The Clause That Turns One Strike Into Four

The Teamsters extended a strike at Breakthru Beverage from two cities to four — not by organizing new walkouts, but by invoking a contract clause.

Here’s the mechanic. Teamsters at Breakthru’s Cicero, Ill. and St. Louis locations went out on a ULP strike. When the union extended the picket line to Kansas City and Champaign, workers there refused to cross — not because they have their own dispute, but because their contracts give them the right to honor another location’s picket line. The union says more locations are “on standby.”

Picket-line-honoring clauses let a local dispute cascade across an entire footprint. One strike becomes four.

Per Teamsters General President Sean O’Brien, members are acting on a right “guaranteed in their collective bargaining agreement.” Management wants workers to waive exactly that right going forward, and the union is refusing.

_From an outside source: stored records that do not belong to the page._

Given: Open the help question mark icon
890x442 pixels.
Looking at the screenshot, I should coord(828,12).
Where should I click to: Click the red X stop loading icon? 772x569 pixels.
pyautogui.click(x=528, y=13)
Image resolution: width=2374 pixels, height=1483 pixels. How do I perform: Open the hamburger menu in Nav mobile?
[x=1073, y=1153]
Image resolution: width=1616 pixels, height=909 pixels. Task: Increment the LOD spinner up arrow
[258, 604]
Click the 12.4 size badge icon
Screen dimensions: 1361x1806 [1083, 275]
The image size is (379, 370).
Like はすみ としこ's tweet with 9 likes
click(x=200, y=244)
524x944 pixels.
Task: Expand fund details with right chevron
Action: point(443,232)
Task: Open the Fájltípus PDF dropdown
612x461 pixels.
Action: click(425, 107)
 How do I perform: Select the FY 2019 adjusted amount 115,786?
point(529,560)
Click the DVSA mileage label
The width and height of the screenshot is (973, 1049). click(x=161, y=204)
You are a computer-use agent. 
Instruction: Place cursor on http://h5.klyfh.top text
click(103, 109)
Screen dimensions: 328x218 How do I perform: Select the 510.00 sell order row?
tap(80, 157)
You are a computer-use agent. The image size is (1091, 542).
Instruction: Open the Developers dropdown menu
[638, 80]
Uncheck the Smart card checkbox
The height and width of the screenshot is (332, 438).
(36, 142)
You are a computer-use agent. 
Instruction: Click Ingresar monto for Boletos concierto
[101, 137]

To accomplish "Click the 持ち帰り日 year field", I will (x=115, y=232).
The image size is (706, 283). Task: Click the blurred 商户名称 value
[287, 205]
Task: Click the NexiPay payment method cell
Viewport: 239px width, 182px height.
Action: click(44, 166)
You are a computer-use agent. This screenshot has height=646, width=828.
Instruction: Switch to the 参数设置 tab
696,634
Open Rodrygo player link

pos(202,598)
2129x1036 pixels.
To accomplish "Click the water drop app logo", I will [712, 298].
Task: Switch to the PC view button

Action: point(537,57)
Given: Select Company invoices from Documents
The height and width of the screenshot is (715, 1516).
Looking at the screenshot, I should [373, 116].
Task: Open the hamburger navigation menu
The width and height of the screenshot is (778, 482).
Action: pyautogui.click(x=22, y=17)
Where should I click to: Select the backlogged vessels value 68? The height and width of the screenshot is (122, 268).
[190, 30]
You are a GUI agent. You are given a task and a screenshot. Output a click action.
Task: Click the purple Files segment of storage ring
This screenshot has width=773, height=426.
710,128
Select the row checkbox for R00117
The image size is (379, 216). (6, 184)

Worth keeping in mind: every “illegal” and “ULP” in the release is an allegation, not a finding. This is the union’s framing, mid-fight. The bargaining record — not the press release — will decide whether Breakthru engaged in unlawful surface bargaining or just hard bargaining, which is perfectly legal.

But the strategic lesson holds regardless of who’s right. If your CBAs contain picket-line-honoring language, you’ve handed the union a tool to multiply leverage well beyond the original dispute. That’s worth understanding before negotiations, not during a strike.